## Belge Alıntısı
■ ■ ■ ■ ■
COP26 İklim Zirvesi’nde Neler Yaşanıyor?

COP26 İklim Zirvesi’nde Neler Yaşanıyor?

İngiltere’nin başkanlık yaptığı ve İskoçya'da düzenlenen 26. Birleşmiş Milletler İklim Değişikliği Konferansı (COP26) 1 Kasım itibari ile başladı. 12 gün sürecek olan zirve, Paris İklim Anlaşması'nın imzalandığı 2015'ten bu yana kaydedilen gelişmenin değerlendirileceği ilk zirve olması bakımından büyük önem taşıyor.

Her yıl düzenlenen COP zirveleri, Birleşmiş Milletler İklim Değişikliği Çerçeve Sözleşmesi (UNFCCC) bünyesinde düzenleniyor. Bu yıl da 197 ülkeye ait temsilcinin ve karar alıcıların katıldığı toplantıda, 1,5 derece hedefine ulaşabilmek için neler yapılabileceği konuşulacak. İlk haftası tamamlanan zirvede şimdiye kadar yaklaşık 40'tan fazla ülke ve 150 kuruluştan oluşan bir koalisyon, 2030 yılından itibaren kömürü aşamalı olarak bırakma ve "artık kömürle çalışan yeni elektrik santrallerinin kurulmasını desteklememe" taahhüdünde bulundu. Diğer taraftan da, ABD, İngiltere, Kanada, İtalya ve Danimarka'nın aralarında bulunduğu 20 ülke ile 5 uluslararası finans kuruluşu, petrol, doğal gaz ve kömür finansmanını 2022 sonu itibarıyla durduracağını açıkladı.

COP26’da Ülkeler Taahhütlerini Açıkladı

En fazla karbon emisyonuna sahip olan ABD, Çin ve Hindistan’ın açıklamaları iklim krizinde alınacak aksiyonlar açısından büyük önem arz ediyor. ABD iklim değişikliğiyle mücadele stratejisinin bir parçası olarak, metan gazı emisyonlarını azaltmak amacıyla oluşturduğu yeni planı açıkladı. Plan çerçevesinde, petrol ve doğalgaz işletmelerine ilk kez metan sızıntılarını aktif olarak tespit etme ve onarma zorunluluğu getirilmesi planlanıyor. Hindistan 2070’de net sıfır karbon emisyonu hedefine ulaşmayı planladığını ve 2030’a kadar enerji ihtiyacının %50’sini yenilenebilir enerjiden karşılayacağını açıkladı. Çin Devlet Başkanı Xi Jinping ise, gelişmiş ülkeleri iklim kriziyle mücadelede “gelişmekte olan ülkelerin daha iyisini yapmasına yardımcı olmak için destek sağlamaya” çağırdı.
■ ■ ■ ■ ■
## Sağlanan Veriler
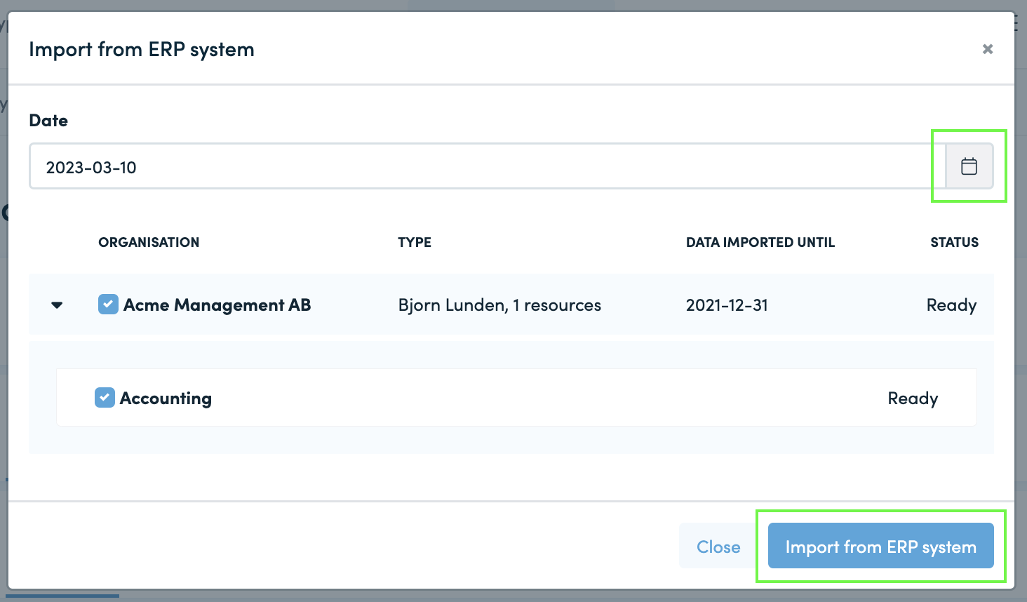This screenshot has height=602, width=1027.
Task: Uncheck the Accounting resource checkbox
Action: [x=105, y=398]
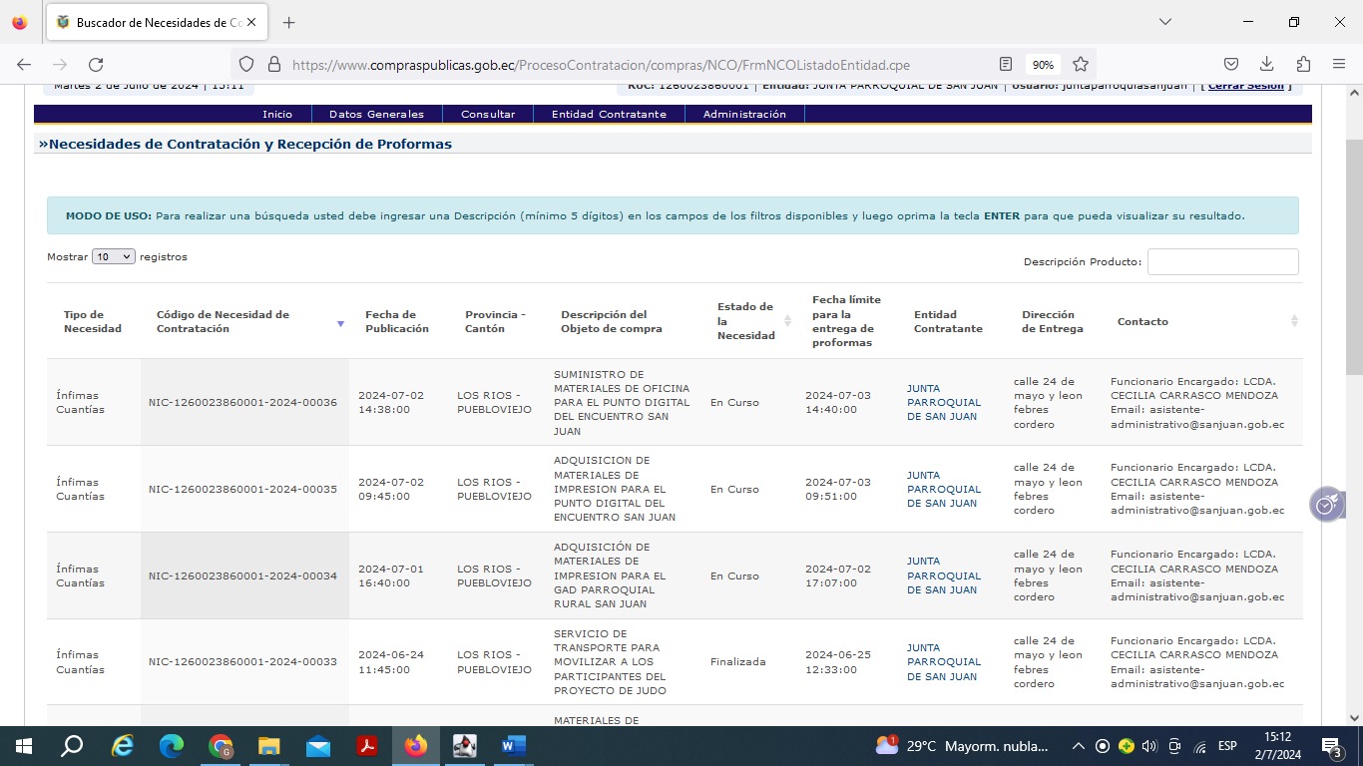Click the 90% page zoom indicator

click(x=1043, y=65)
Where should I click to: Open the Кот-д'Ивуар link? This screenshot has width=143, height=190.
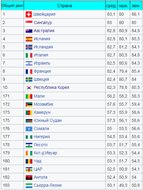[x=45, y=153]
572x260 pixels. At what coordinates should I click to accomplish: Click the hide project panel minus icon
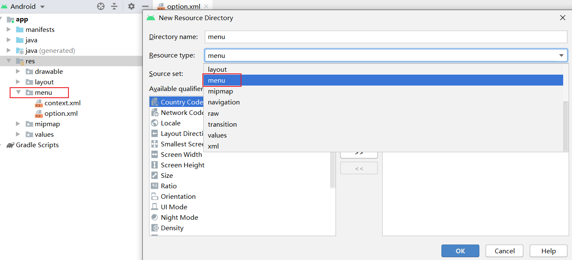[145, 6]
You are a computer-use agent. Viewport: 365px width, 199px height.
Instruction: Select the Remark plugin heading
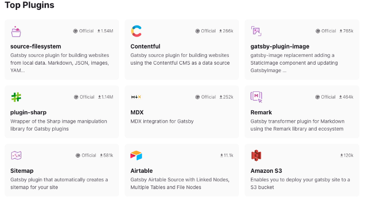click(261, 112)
■ ■ ■ ■ ■
## Yönergeler
**A.** COP26 metnindeki "İngiltere’nin başkanlık yaptığı" ifadesinden "büyük önem taşıyor." ifadesine kadar olan bölümü hiç değiştirmeden aktarın.
**B.** COP26 metnine göre Hindistan net sıfır karbon emisyonu hedefine hangi yılda ulaşmayı planlıyor?
**C.** COP26 metninin devamını, bittiği yerden itibaren yazın.

## Sonuçlar
**A.**
İngiltere’nin başkanlık yaptığı ve İskoçya'da düzenlenen 26. Birleşmiş Milletler İklim Değişikliği Konferansı (COP26) 1 Kasım itibari ile başladı. 12 gün sürecek olan zirve, Paris İklim Anlaşması'nın imzalandığı 2015'ten bu yana kaydedilen gelişmenin değerlendirileceği ilk zirve olması bakımından büyük önem taşıyor.

**B.** Hindistan bu hedefe 2070'te ulaşmayı planlıyor.

**C.**
Ayrıca COP26 iklim zirvesinde verilen taahhütlerde, 40'tan fazla ülke kömürden uzaklaşma ve kömürlü elektrik üretimine yönelik tüm yeni yatırımları, yurtiçinde ve yurtdışında sona erdirme taahhüdünde bulundular. Gelişmiş ekonomiler için 2030'larda ve daha yoksul ülkeler için 2040'larda kömür enerjisinin aşamalı olarak durdurulması üzerine anlaşıldı. Ancak Çin ve ABD de dahil olmak üzere dünyanın en büyük kömüre bağımlı ülkelerinden bazıları anlaşmayı imzalamadı.

Türkiye, Birleşmiş Milletler İklim Zirvesi’nde, zirvenin gündemine alınması için yaptığı iklim finansmanı ve emisyon azaltımına daha fazla katkı vermesi beklenen gelişmiş ülkeler listesinden (Ek-1) çıkma teklifini geri çekti. COP26 boyunca ülkelerden kömür kullanımını bırakmaya yönelik adımlar gelmeye devam ederken, 15 çevreci sivil toplum kuruluşu, Türkiye’nin de yeni kömürlü termik santral yapmayacağını ve kömürden çıkış tarihini açıklamasını talep etti.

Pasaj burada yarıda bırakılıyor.